Marketing professionals, marketing research professionals, and strategic brand planners seek consumer insights to provide context, direction, and as, possible, vision for their teams’ efforts moving forward. There seem to be five key insights goals commonly desired:

  1. Profile my ConsumersCogwheel on Blackboard
    (e.g., segmentation, personas, definition of the target market, etc.)
  2. Understand my Consumers’ Decisions
    (e.g., consumer journey, path-to-purchase, behavioral studies, needs and drivers research)
  3. Assess my Brand Health/Brand Equity/Brand Perceptions
    (e.g., brand tracking, brand equity, brand affinity, brand and competitor perceptions)
  4. Determine Resonance of a Communications Approach
    (e.g., Will this positioning/messaging/packaging/advertising work for target consumers?)
  5. Explore my Market (my category, my channel(s), perceptions of my product)
    (e.g., What’s going on in the category? In a specific retail context? With these unique trends of product consumption and purchasing?)

Many informed, research-savvy professionals may feel they know exactly what marketing research methodology can be procured to address their needs when one of these broad goals arises.  However, addressing the strategic questions underlying these goals – for example…

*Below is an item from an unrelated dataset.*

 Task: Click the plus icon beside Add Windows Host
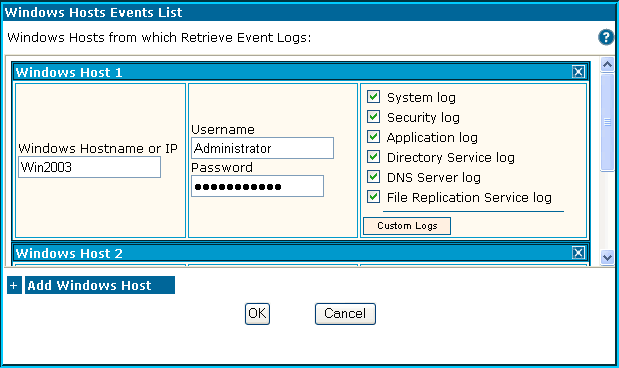coord(14,285)
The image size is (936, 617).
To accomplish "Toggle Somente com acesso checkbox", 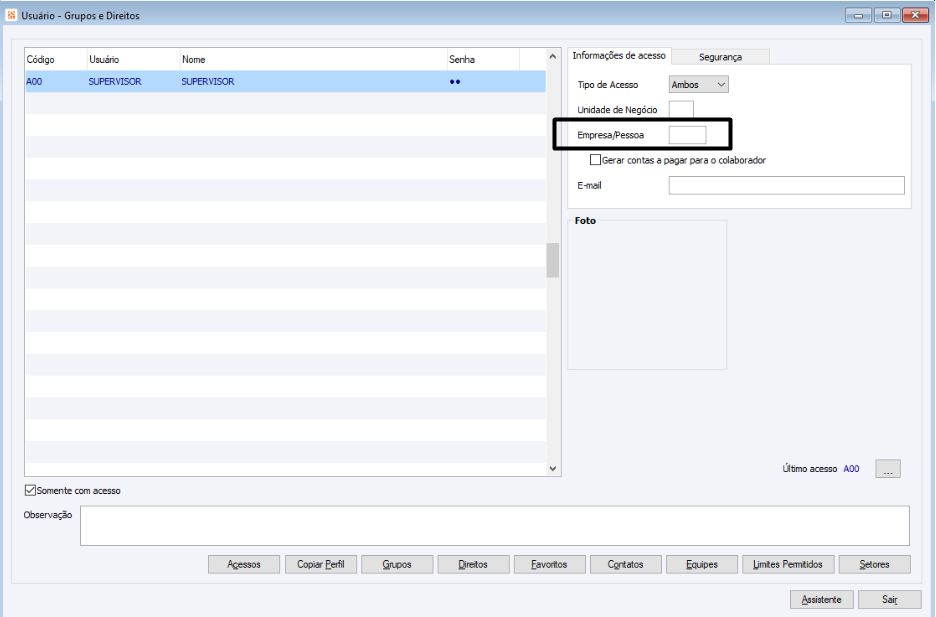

  • “Who is our target customer?”
  • “How do they shop?”
  • “Do they know the brand? What do they think of the brand? What do they think of us compared to competitors?”
  • “Does x approach work?”
  • “What else is going on in the market?”

…may require more learning than one off-the-shelf market research methodology can offer.

Marketing research initiatives that are rooted in proven practices yet creatively customized and crafted (while keeping these essential questions and strategic goals in focus) are ideal for these situations where deeper insights are desired.

At times, a combination of methodologies may be appropriate.  Sometimes alterations to standard approaches are helpful. Perhaps a unique framework or creative approach to questioning will uncover new “a-ha!” insights. Flexibility is essential to setting up an effective study that generates results that can have an impact.

The marketplace challenges that many brands face are sophisticated and dynamic. Smart, creative, goal-oriented thinking will guide a stronger overall approach than simply applying a rigid out-of-the-box research process.

Flexibility, grounded in best practices but not necessarily restrained by them, allows for greater adherence to underlying business goals, research objectives, and ultimately, sets us up to better address our clients’ needs.